Without question, the ability to read is essential for learning as we use the written word to communicate knowledge. But what hasn’t been as clear is how important writing is to the ability to read. The Carnegie study asked and answered three questions:
1. Does writing about material students read improve their reading comprehension?
The study found that, without question, writing about any area of learning improved the students’ comprehension of what they had read. Particularly when they:
• Respond in writing to a text (including personal reactions, and conducting any level of interpretation of the text)
• Write summaries of a text
• Write notes about a text
• Answer questions about a text
• Ask questions of a text
The structure of the lessons in Reading Eggs encourages young readers to respond to what they have read. Reading Eggs uses a number of comprehension strategies that have been shown to be effective in improving student achievement. Students respond to texts in part by answering questions related to a text, and by also generating questions about a text. Also, a number of Reading Eggs comprehension strategies require students to have understood what they have read in order for them to correctly complete the texts that they are shown. In this way, Reading Eggs uses online writing tasks to help students assess their own comprehension of texts.
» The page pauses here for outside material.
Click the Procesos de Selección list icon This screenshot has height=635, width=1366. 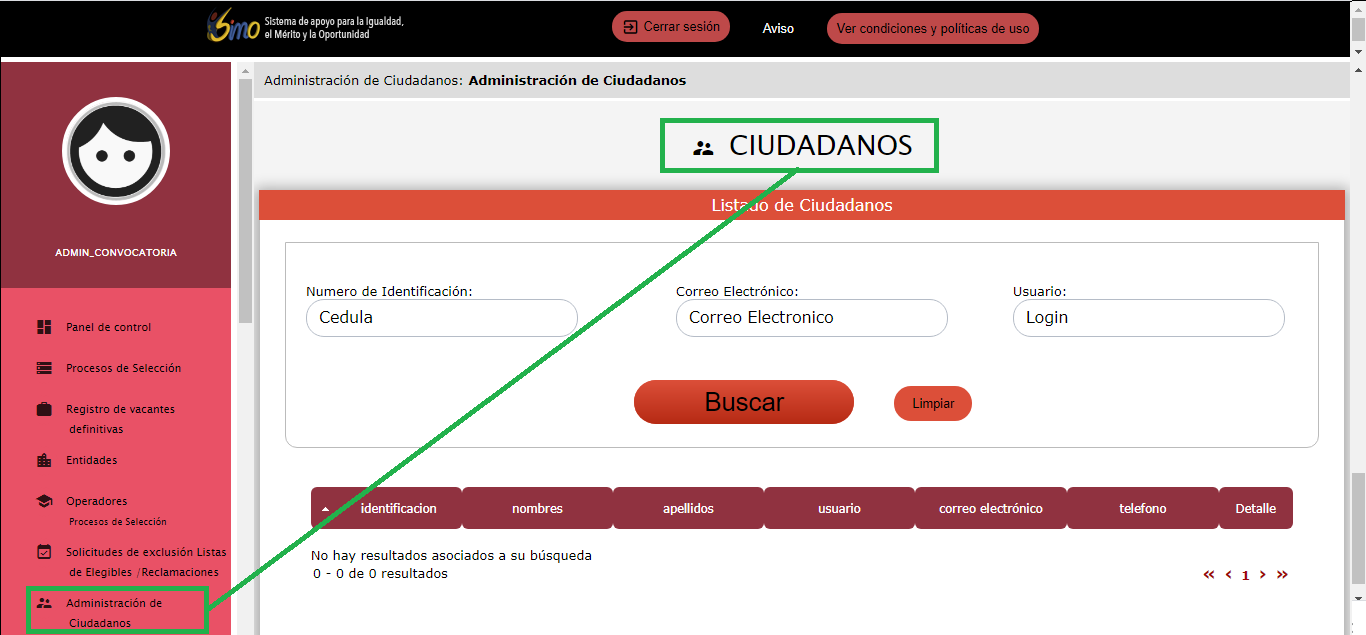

2. Does teaching writing strengthen students’ reading skills?
The study found that the reading skills of students are improved by learning the skills and processes that go into writing. This improvement is particularly seen when teachers:
• Teach the process of writing, showing the structures of writing, how a sentence or paragraph is made. This greatly helps reading comprehension.
• Teach spelling and sentence construction, which improves fluency.
• Teach spelling skills, which improves word-reading skills.
In Reading Eggs, reading comprehension activities such as graphic organisers help students learn both about sentence structure, as well as story structure. Readers are asked to use graphic organisers to reorder jumbled sentences and stories. Readers must understand what they read on the sentence level, the text level, as well as the story level.
At the sentence level, students are asked to recreate sentences that have become muddled. This gets the students to focus on the syntactical structure of a sentence and how it is put together to make sense. At the text level students both ask and answer questions about what they have read. And at the story level, students learn about story structure by reordering stories into their correct sequence.
Reading Eggs also has an entire skills bank devoted to spelling. Students are encouraged to not only recognise words, but also the correct spelling of words, which aids fluency in both reading and writing.
3. Does increasing how much students write improve how well they read?
Improvement in reading is directly related to the amount of writing students do. Reading comprehension is directly improved by an increase in how often students produce their own written texts.
Reading Eggs encourages students to write as well as read. Students write their own stories in the Story Factory section of the programme. Every story that students submit to the Story Factory is also saved as an e-book on the bookshelf of the Reading Eggs house of their character. Writing stories within the Reading Eggs Story Factory helps students learn about the structure of stories, but also provides an enjoyable writing activity that directly relates to and rewards their reading.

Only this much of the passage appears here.